Task inputs

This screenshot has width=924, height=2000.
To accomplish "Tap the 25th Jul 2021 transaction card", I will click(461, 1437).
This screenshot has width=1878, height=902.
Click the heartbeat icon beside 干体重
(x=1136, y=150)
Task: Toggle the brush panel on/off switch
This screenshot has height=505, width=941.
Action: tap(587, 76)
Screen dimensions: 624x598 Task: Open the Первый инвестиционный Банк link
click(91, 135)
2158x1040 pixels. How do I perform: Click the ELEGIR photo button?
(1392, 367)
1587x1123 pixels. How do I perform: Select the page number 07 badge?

Activity
The result should consist solely of the lines from the one that contains "This screenshot has width=1878, height=902." to the last line of the records above, reproduced exactly.

Result
This screenshot has width=1878, height=902.
Click the heartbeat icon beside 干体重
(x=1136, y=150)
Task: Toggle the brush panel on/off switch
This screenshot has height=505, width=941.
Action: tap(587, 76)
Screen dimensions: 624x598 Task: Open the Первый инвестиционный Банк link
click(91, 135)
2158x1040 pixels. How do I perform: Click the ELEGIR photo button?
(1392, 367)
1587x1123 pixels. How do I perform: Select the page number 07 badge?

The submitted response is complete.